# EXERCISE MATERIALS
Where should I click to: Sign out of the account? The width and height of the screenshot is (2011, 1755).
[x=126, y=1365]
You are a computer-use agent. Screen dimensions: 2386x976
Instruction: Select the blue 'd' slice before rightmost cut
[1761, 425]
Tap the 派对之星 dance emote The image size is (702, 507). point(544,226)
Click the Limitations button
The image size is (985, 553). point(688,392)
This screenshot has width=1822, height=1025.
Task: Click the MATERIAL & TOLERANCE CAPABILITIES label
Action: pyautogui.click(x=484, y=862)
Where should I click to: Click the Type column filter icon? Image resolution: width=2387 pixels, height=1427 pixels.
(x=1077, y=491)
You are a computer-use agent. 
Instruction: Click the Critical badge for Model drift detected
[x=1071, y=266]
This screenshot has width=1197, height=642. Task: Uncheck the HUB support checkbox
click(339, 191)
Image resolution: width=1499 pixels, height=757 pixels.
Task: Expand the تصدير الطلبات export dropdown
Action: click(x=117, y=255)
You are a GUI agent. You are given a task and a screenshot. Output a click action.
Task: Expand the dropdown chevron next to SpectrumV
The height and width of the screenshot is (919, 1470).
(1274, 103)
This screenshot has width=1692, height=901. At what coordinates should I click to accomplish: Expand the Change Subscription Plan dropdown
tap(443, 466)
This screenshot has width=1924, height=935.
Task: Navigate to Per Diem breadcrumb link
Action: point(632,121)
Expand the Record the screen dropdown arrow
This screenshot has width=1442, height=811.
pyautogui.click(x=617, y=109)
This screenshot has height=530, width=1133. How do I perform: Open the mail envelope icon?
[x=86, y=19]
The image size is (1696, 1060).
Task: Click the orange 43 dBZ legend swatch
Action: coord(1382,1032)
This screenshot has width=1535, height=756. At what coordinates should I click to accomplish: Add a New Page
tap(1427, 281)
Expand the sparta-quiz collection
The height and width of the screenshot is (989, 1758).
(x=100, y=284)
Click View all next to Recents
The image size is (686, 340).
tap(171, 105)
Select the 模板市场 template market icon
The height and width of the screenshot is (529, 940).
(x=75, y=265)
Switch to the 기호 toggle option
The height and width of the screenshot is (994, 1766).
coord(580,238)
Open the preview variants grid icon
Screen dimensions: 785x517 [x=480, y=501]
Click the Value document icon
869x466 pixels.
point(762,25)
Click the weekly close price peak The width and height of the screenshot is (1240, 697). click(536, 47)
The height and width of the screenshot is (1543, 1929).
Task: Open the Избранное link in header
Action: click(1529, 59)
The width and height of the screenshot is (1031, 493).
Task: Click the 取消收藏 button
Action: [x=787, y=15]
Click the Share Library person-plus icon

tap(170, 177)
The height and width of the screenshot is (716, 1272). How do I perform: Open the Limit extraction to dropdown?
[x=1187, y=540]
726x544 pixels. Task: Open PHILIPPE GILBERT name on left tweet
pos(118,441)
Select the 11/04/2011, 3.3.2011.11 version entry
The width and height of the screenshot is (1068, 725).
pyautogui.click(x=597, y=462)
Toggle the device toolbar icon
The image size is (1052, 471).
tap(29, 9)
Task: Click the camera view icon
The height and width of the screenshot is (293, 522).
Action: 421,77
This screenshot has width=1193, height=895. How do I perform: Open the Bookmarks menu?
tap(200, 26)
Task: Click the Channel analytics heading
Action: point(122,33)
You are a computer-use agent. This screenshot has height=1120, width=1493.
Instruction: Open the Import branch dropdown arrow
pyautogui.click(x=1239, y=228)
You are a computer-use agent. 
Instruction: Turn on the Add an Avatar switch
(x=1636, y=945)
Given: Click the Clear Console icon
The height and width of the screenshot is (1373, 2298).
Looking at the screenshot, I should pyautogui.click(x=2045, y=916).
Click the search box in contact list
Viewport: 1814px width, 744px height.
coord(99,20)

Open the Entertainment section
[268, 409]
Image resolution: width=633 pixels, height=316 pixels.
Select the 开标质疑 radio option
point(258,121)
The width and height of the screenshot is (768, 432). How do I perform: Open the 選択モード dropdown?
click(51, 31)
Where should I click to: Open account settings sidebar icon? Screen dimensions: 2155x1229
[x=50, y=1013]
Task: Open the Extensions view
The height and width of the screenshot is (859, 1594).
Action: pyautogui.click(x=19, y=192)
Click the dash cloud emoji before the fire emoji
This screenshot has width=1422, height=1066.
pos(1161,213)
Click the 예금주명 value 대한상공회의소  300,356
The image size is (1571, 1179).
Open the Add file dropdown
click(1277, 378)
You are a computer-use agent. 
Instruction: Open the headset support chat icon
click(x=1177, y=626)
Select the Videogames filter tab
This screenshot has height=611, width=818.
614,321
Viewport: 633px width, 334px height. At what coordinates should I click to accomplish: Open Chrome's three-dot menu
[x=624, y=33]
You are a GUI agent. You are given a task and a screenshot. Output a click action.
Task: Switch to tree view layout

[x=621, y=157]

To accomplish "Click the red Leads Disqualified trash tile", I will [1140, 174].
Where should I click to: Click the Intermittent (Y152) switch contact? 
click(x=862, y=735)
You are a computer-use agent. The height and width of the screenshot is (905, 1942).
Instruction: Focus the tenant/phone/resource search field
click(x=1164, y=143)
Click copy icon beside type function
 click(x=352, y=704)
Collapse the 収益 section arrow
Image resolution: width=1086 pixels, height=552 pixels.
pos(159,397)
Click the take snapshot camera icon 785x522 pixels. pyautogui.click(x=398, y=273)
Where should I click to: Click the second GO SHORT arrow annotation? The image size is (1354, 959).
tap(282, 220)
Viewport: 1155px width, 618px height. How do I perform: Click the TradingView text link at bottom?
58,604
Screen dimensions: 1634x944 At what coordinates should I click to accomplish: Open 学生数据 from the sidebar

# WORK INSTRUCTION
The lines in the entries above that carry the word "camera" must be copied.

# WRITTEN SOLUTION
Task: Click the camera view icon
Click the take snapshot camera icon 785x522 pixels. pyautogui.click(x=398, y=273)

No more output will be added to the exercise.